The Twentieth Century Society

Obituary: Brian Housden

The architect Brian Housden, who has died aged 86, is best known for his own house in Hampstead, 78 South Hill Park (1965). Marking his death on Twitter, Tom Dyckhoff called it one of the greatest modernist houses in the UK. It was discussed in detail by Paul Overy in our Journal, Post-war Houses. He noted that, although Hampstead was favoured by ‘advanced’ intellectuals, No 78 was always controversial, seeming to set itself against not only the picturesque Heath and the area’s late Victorian housing, but also – in terms of scale and roof level – against the six nearby mid-50s terraces (by Howell, Killick, Partridge & Amis) and the five-storey house next door (Alexander Gibson, 1948-49).

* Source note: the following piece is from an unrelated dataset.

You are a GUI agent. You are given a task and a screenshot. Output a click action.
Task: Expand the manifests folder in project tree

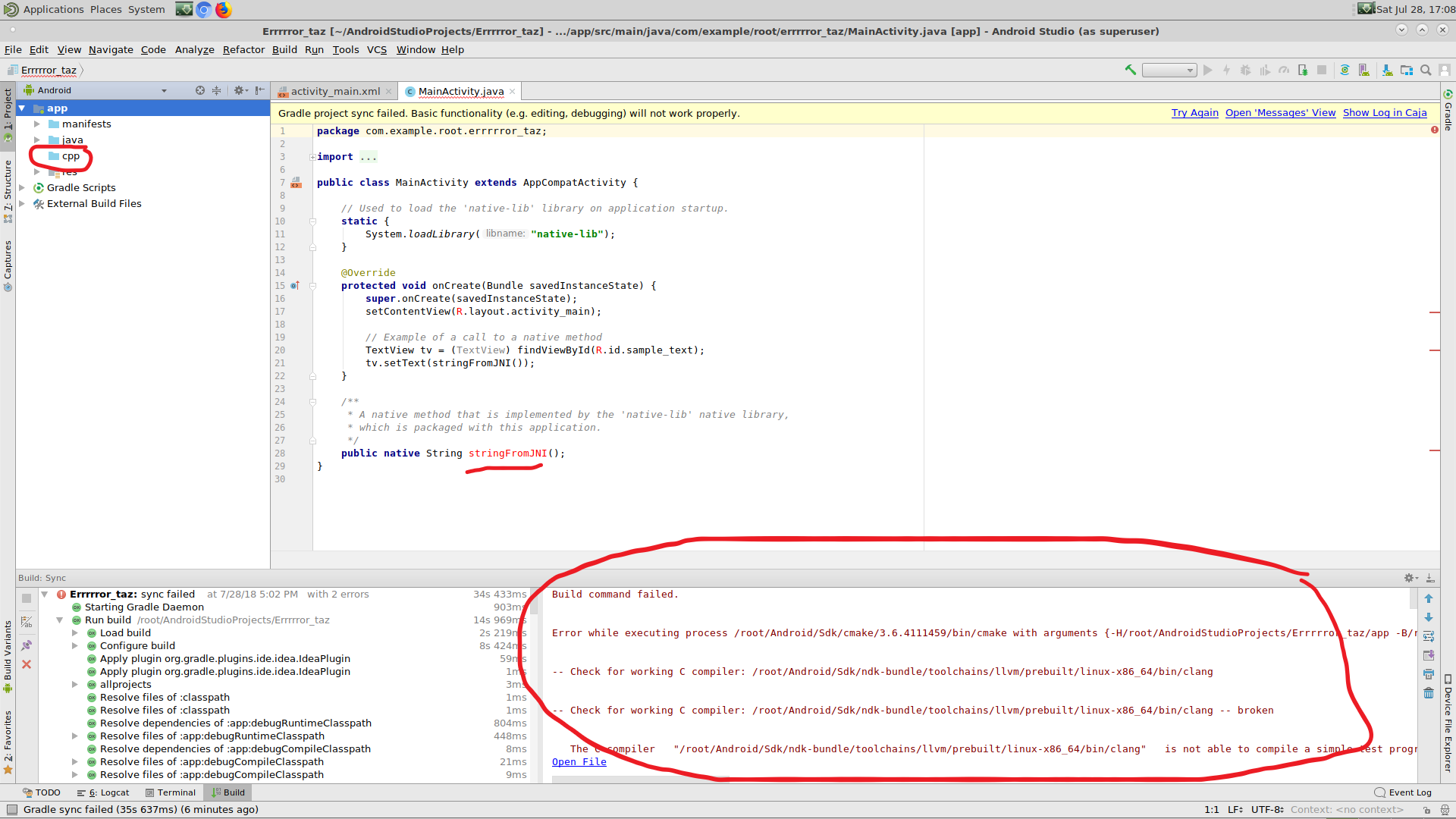(x=36, y=124)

On a trip to the Netherlands in the late 50s, Housden and his wife Margaret visited the Rietveld Schroder House in Utrecht and began collecting Gerrit Rietveld’s furniture after he presented Mrs Housden with a chair. They also admired Aldo van Eyck’s Orphanage in Amsterdam (then nearing completion), whose use of concrete block influenced the final design. On a separate trip they visited the Maison de Verre in Paris (Pierre Chareau and Bernard Bijvoet, 1929-31), and Housden was inspired by its use of glass lenses to flood an interior with light while maintaining privacy. The house was built in 1963-65, but continued to be modified throughout his life. It was finally listed in the week he died in November 2014.